Find the Future of AI Research with OpenAI’s Deep Research through its growing accessibility across multiple subscription tiers.
Deep Research stands as a crucial milestone in OpenAI’s trip toward more capable AI systems. The technology shows how removing artificial time constraints leads to better results for complex tasks. Without a doubt, this lesson will shape future AI development. This patient approach might become the standard for next-generation knowledge work tools as users value quality and reliability more than speed.
FAQs
Q1. What is OpenAI’s Deep Research, and how does it differ from traditional search engines? Deep Research is an AI-powered tool that conducts comprehensive, multi-step research across the internet. Unlike traditional search engines that provide quick results, Deep Research takes 5-30 minutes to analyze hundreds of sources, synthesize information, and produce detailed reports with proper citations.

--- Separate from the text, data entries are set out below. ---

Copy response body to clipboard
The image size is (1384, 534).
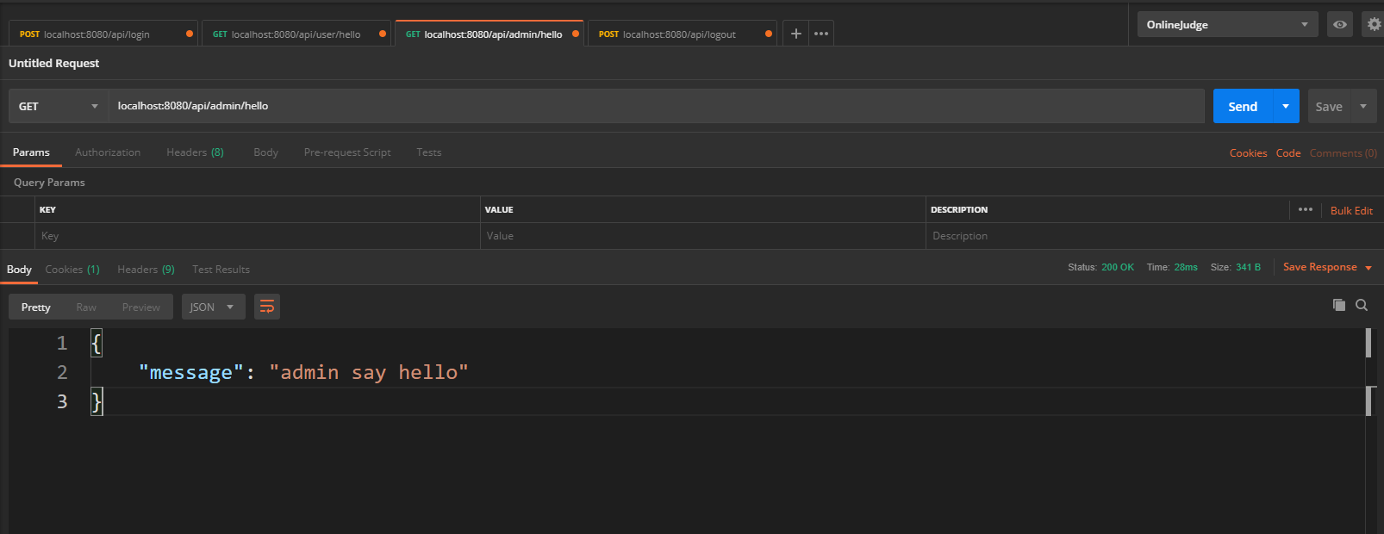(x=1338, y=305)
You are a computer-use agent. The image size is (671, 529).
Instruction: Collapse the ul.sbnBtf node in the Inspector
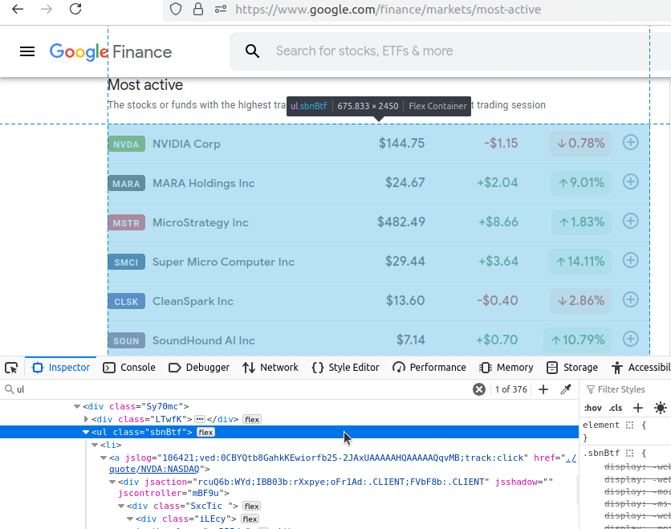point(86,431)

Q2. How does Deep Research improve the quality of its outputs? Deep Research improves output quality by removing latency constraints and allowing for longer processing times. This enables the AI to explore more potential solutions, verify information across multiple sources, perform self-correction, and generate more comprehensive and nuanced outputs.
Q3. What are some practical applications of Deep Research? Deep Research can be used for various tasks, including market analysis, academic research, and consumer product recommendations. It’s particularly useful for complex queries that require synthesizing information from multiple sources, such as analyzing mobile app markets or finding the best skis for specific conditions.

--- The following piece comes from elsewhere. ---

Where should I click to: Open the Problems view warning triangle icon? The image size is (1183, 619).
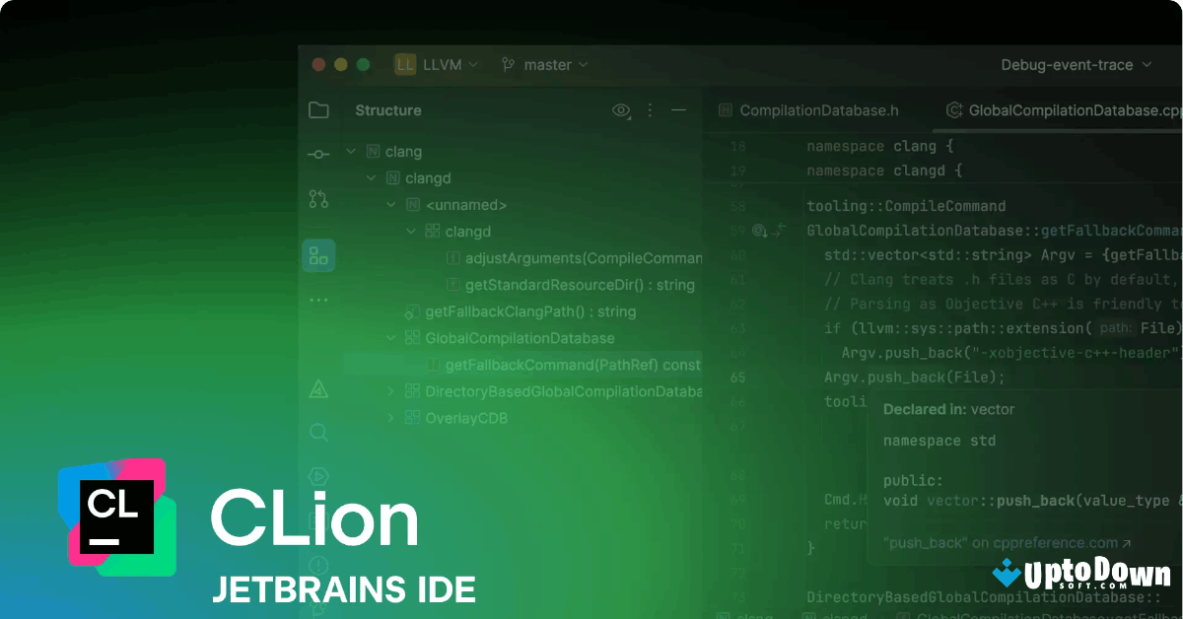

Q4. How does Deep Research compare to other AI models in terms of performance? Deep Research significantly outperforms other AI models on expert-level tasks. For example, it achieved 26.6% accuracy on Humanity’s Last Exam, a benchmark featuring challenging questions across over 100 expert-level subjects. This is substantially higher than the performance of other leading AI models.
Q5. Who can access Deep Research, and what are the current usage limits? Deep Research is available to OpenAI’s Pro subscribers, with plans to expand to Plus, Team, and Enterprise tiers. As of the latest update, Pro users have a monthly limit of 250 queries, while Plus/Team/Enterprise users have 25 queries. OpenAI is gradually increasing access and query allocations across different user tiers.